A few small collisions, but at least we'd be on even ground.
Friday, June 03, 2005
Gun Safety"Good bye. I love you."
"I love you, too."
The click of the receiver is a sure fire trigger for the tears to begin. They roll down my face with no care or concern for their inappropriate presence in my work place. They refuse to listen to my reasonings. They evacuate my eyes, making their long awaited escape from my mind. I sit in the dark, blinking them away, trying to pull myself together to re-enter the room, dressed in a pink shirt and a smile, my favorite disguise.
I regret what I've said. I watch my words float from my mouth, hurtful and angry, a dark cloud, they dissapear into the phone evaporating into your ears. I wanted to gulp them back down. Swallow them into the pit my stomach, which has ached ever since the day you left. But I'm too proud to stop them. My instinct to lash out rather than admit my wound is, as always, my greatest downfall.
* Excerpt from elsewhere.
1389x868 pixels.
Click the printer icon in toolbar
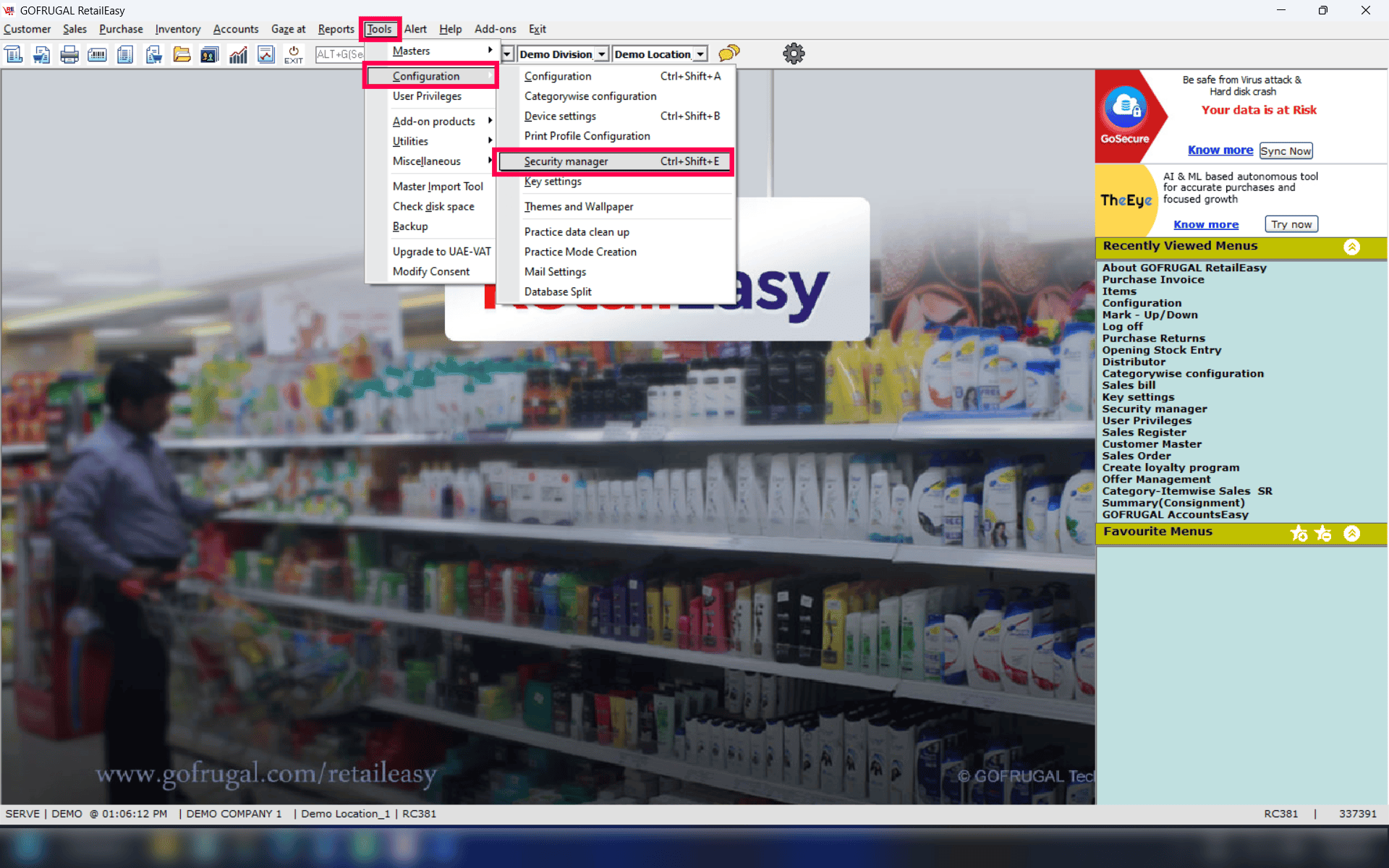69,54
I want to kiss my I'm Sorries into your mouth. To reassure you of my love. To be reassured of yours.
I'm sorry I react the way I do. I say what I think. I don't hold back. I shoot to kill. The trouble with me is I'm trigger happy.
Next time I'll keep the safety on.
Thursday, June 02, 2005
A Beige Kind of DayI write better when I am depressed.
When I am drowning in an ocean of my tears I can write until dawn. When I am lonely or melancholy, words spin my head until I think my brain will explode unless I get them out. Throw in a splash of anger and a dash of despair, and I am Maya Angilou.
Minus that whole black thing.
My entire vision in blurred by common, every day happiness. I'm not referring to true, honest, layed-all-day-in-bed-with-Josh-and-the-dog Happiness. No, no. That inspires me in the same way desperation does. I'm talking plain content. Nothing great. Nothing bad. Content. Being content reeks havic on my creative spirit. When I sit down to write I stare at the blank screen, or piece of paper, and never know what to say. There's the obvious... my obsession with my body, with food, with Josh, my dog, my fabulous friends. But that's so cliche. So boring. So... beige.
I fucking hate beige.
I need colors. Any one would do right now... instead I sit here. in. Beige.